### PROBLEM STATEMENT
Quote the entries below word for word, from the line with "You are a GUI" up to and including the line with "(x=388, y=641)". Omit the pictures from your answer.

### RAW DATA
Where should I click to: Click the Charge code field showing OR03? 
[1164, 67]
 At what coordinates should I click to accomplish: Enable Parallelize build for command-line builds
...
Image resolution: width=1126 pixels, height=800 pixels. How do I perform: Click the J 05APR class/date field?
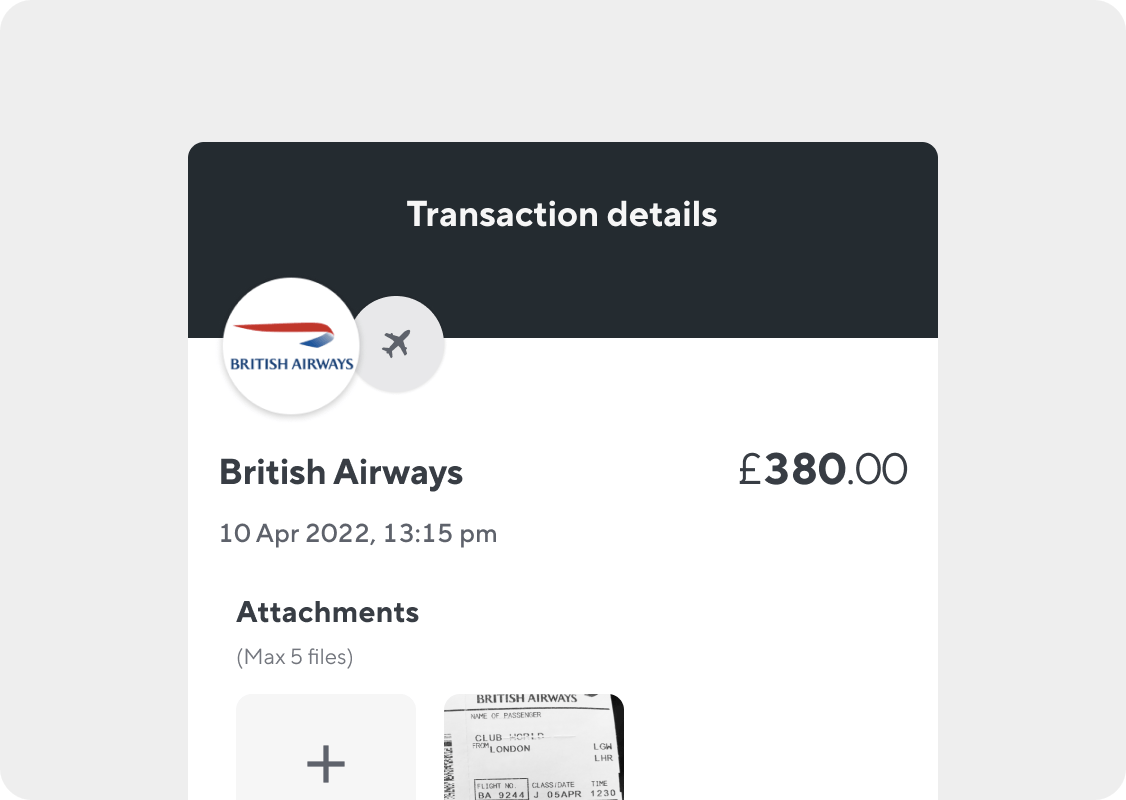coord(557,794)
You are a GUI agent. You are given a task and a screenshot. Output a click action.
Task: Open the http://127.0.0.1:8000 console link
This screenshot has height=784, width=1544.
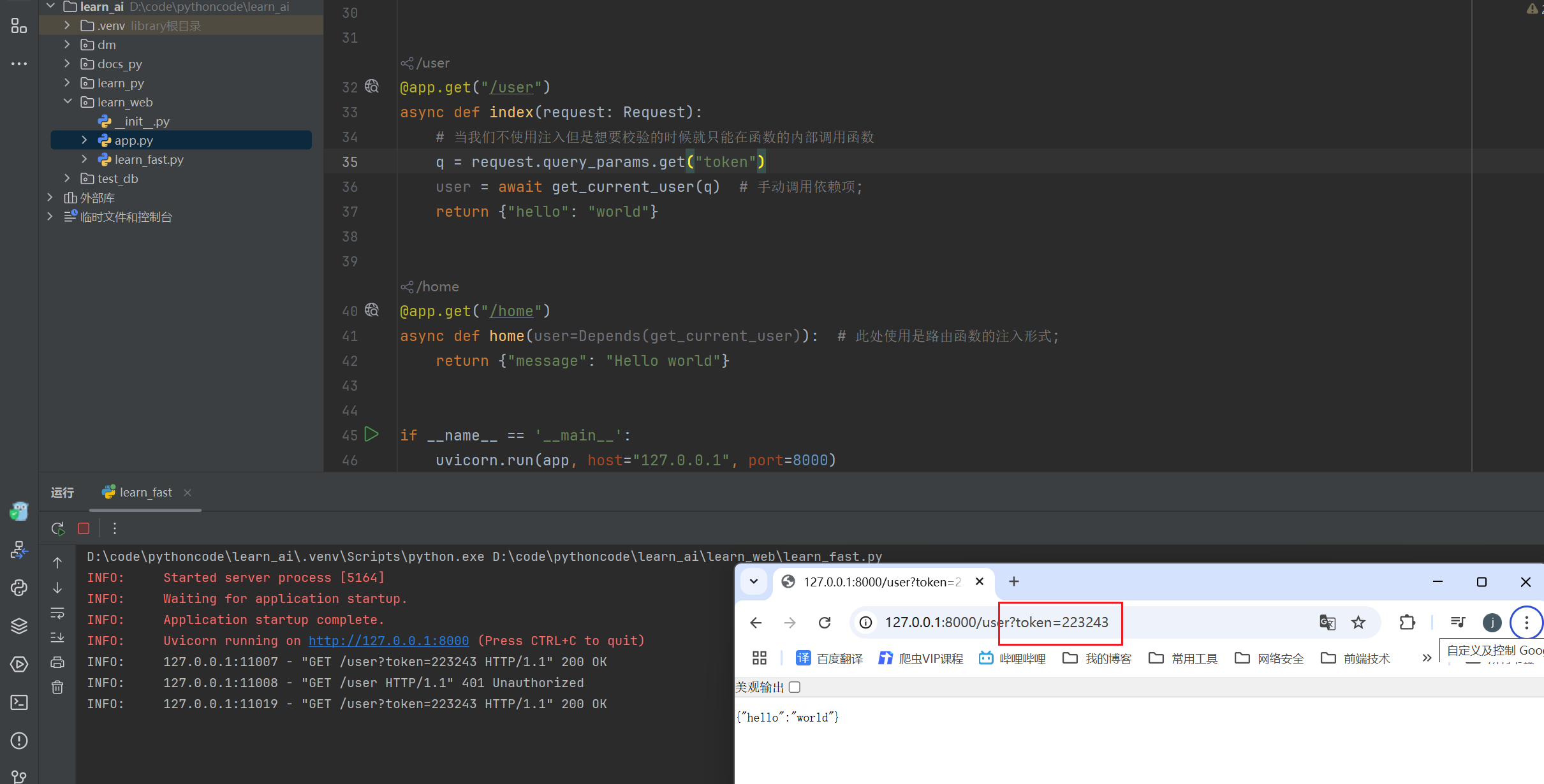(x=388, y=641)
==
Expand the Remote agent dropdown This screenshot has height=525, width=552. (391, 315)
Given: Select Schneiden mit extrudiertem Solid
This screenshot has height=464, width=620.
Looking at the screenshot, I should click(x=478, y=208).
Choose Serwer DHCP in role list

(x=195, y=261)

### FULL SOLUTION
You are a GUI agent. You are given a task and a screenshot. Output a click action.
Task: Open the http://127.0.0.1:8000 console link
This screenshot has height=784, width=1544.
(x=388, y=641)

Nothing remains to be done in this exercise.